Friday, August 21, 2009

On Adoption

I did say that this blog is 'a personal take'. Sometimes it seems more tech than personal.

At Café Apocalypsis I have had a personal interaction with one of the authors there. The comments show that hope can be difficult to hear and difficult to accept even for those who are supposed not to be without hope.

This morning also I walked through some code with one of my staff - and it encouraged me that humans almost always get binary decisions backwards on first cut. I do myself. Then after the careful reconstruction of the requirement in precise language, removing the unnecessary complexities, we are only subject to the errors of accident and the incompleteness we find ourselves in even in the era of computer software.

Theologians and those who have confessional stances are like the careful programmer but with the additional disadvantage that they deal in imprecise language where what is not said or cannot be said is much more important than what can be said or written. And like programmers, their first inference may be backwards. We can get the message wrong. That's why a good move by God announced as good news can end up sounding like bad news.

We are given books like Job in order that a false understanding of a good covenant may be dissolved. And we are given books like the Psalms and the Song so that a false understanding of the flesh can be dissolved. Then perhaps our corrected inferences will be subject only to accident and incompleteness.

Personally, I am concerned about the intellectualization of the Gospel. Our hope is not in the intellectual - nor is it our intellectual grasp of hope that is our hope. The hope expressed in the New Testament is in the Anointed Jesus who gave his life for the life of the world and who is raised from the dead for our justification. In or out, our hope is not in what we do but in what has been done for us and will be done in us. Such hope is not even in what is done for us as individuals as if we lived or died to ourselves.

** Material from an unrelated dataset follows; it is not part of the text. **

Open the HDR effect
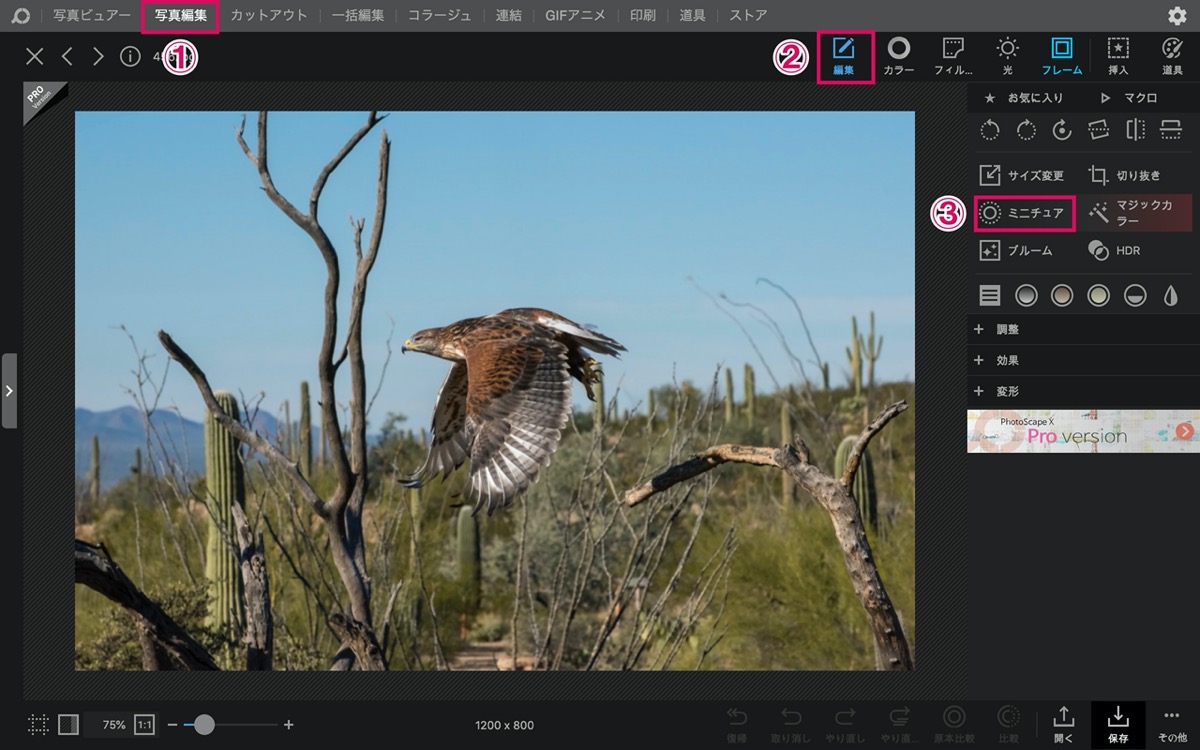 [x=1114, y=250]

Evangelicals have faith - let them have it to themselves before God. I cannot define hope - so I have run a string of negatives above to avoid a false encapsulation. What is measured and seen in the world is a better way - acts arising out of love. This is a righteousness that exceeds.

Does this necessarily incomplete statement condemn me? Am I then not in the Salvation that is in Christ Jesus? I phrase this not because I belittle Jesus - God forbid that my imprecise words should be so received, for they were not sent that way. It is Christ, Jesus because as the Father is greater than the Son so also the Christ is greater than our perception of it in the Chosen - not that our perception could not improve but that it is by its nature incomplete. The greatness of his servanthood in love to both the circumcised and the uncircumcised is more than our doctrine can hold if we hold such doctrine exclusively. And it is more than inclusiveness can hold also.

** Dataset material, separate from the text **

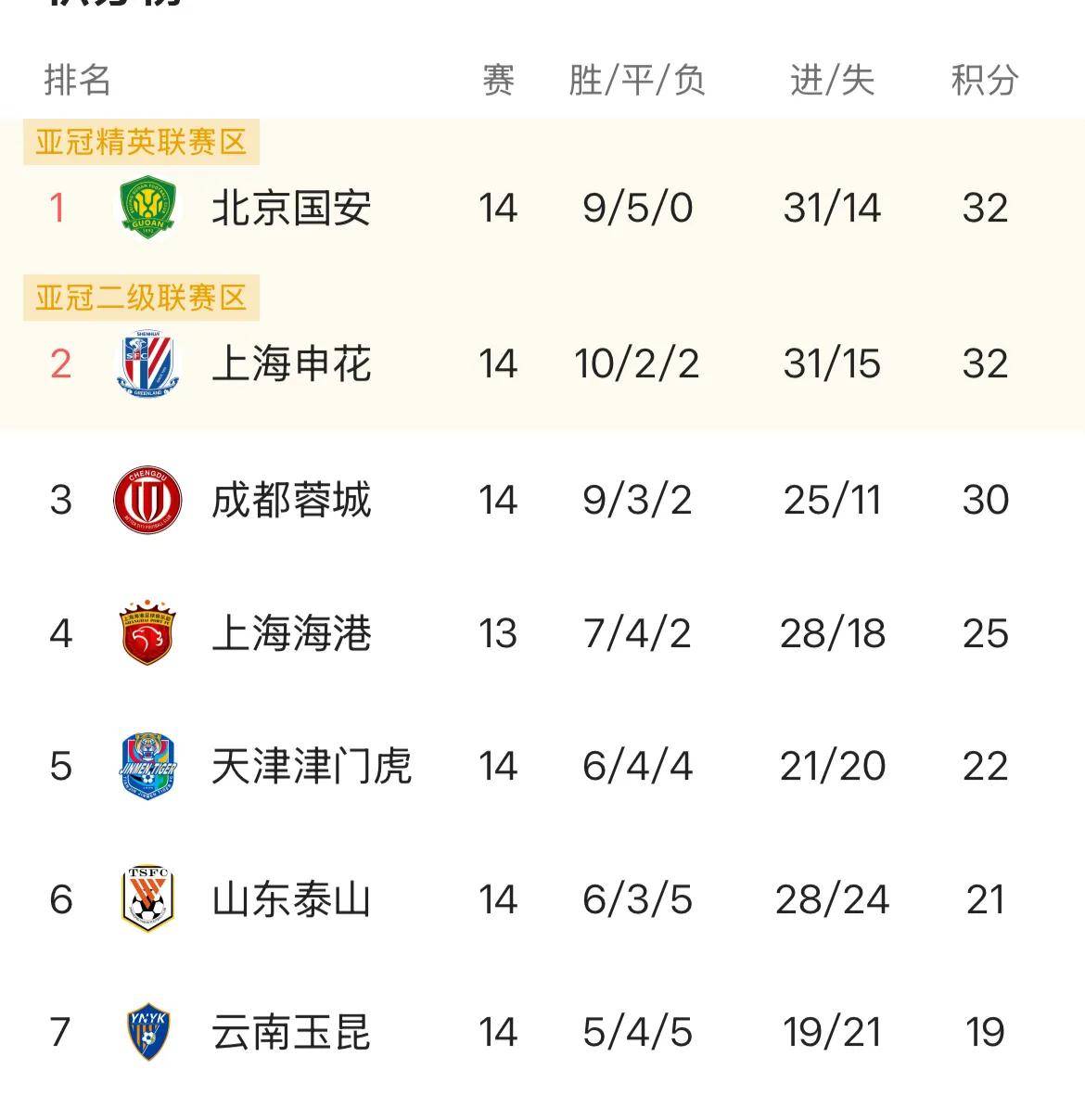
Task: Tap team name 山东泰山
Action: pyautogui.click(x=291, y=899)
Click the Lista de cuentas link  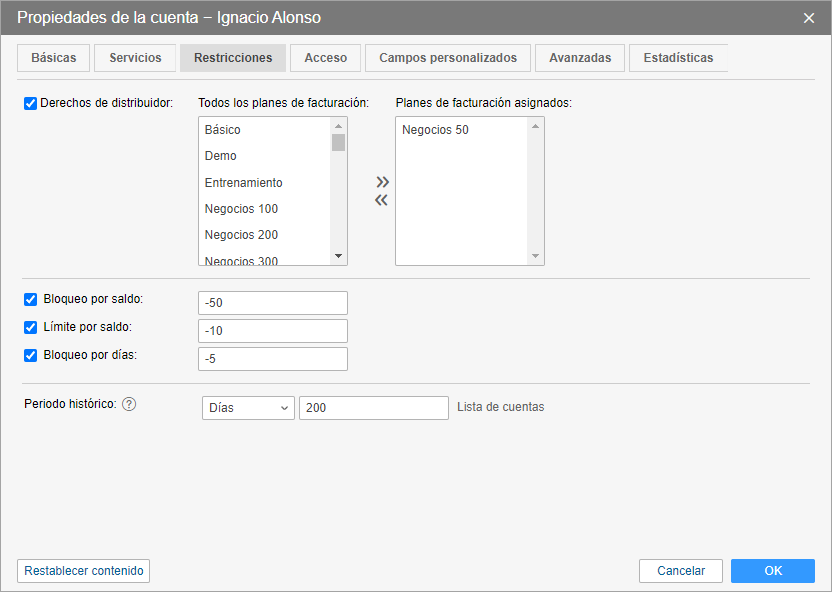pyautogui.click(x=500, y=407)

If those who are wrong are lost, then there is no Gospel.

I am told that salvation is by grace through faith - and I would add, in hope. Grace is like the loving-kindness of the Hebrew covenant. Faith is the same reliability of God that is clear in the election of Israel. And hope is the recognition that we are not complete in ourselves or in our own understanding - no matter how 'rightly taught' (orthodox) we are.

The obedience of faith is seen in acts of love - then others too will have hope. To take one envelope of Romans, 'the obedience of faith' and ignore the inner envelope, 'not judging to condemnation those who differ from you', is to fail to open the letter. But equally - to agree to disagree is to leave open the possibility that we may ourselves change.

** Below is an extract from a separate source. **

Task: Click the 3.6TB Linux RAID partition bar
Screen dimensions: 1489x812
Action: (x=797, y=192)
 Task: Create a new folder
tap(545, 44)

Today Rachel posted on the place. As always her post is worthwhile and other comments touch on this same distinction of intellectual appreciation and the requirement of righteous (loving) action. A second post of hers today raises for me the question why we do not have equally creative Gentile writers who can find meaning in our texts in similar ways. I myself have barely touched the surface of the old and new texts. Here are some additional comments exploring a similar question - They came to my attention just as I was writing this post. The Scripture - old and new - should teach us to live and care for each other rather than to defend our own intellectual positions or imply that others are outside the mercy. It occurs to me that we are likely much better at motherhood - real nurturing and caring, than we are at logic or inference.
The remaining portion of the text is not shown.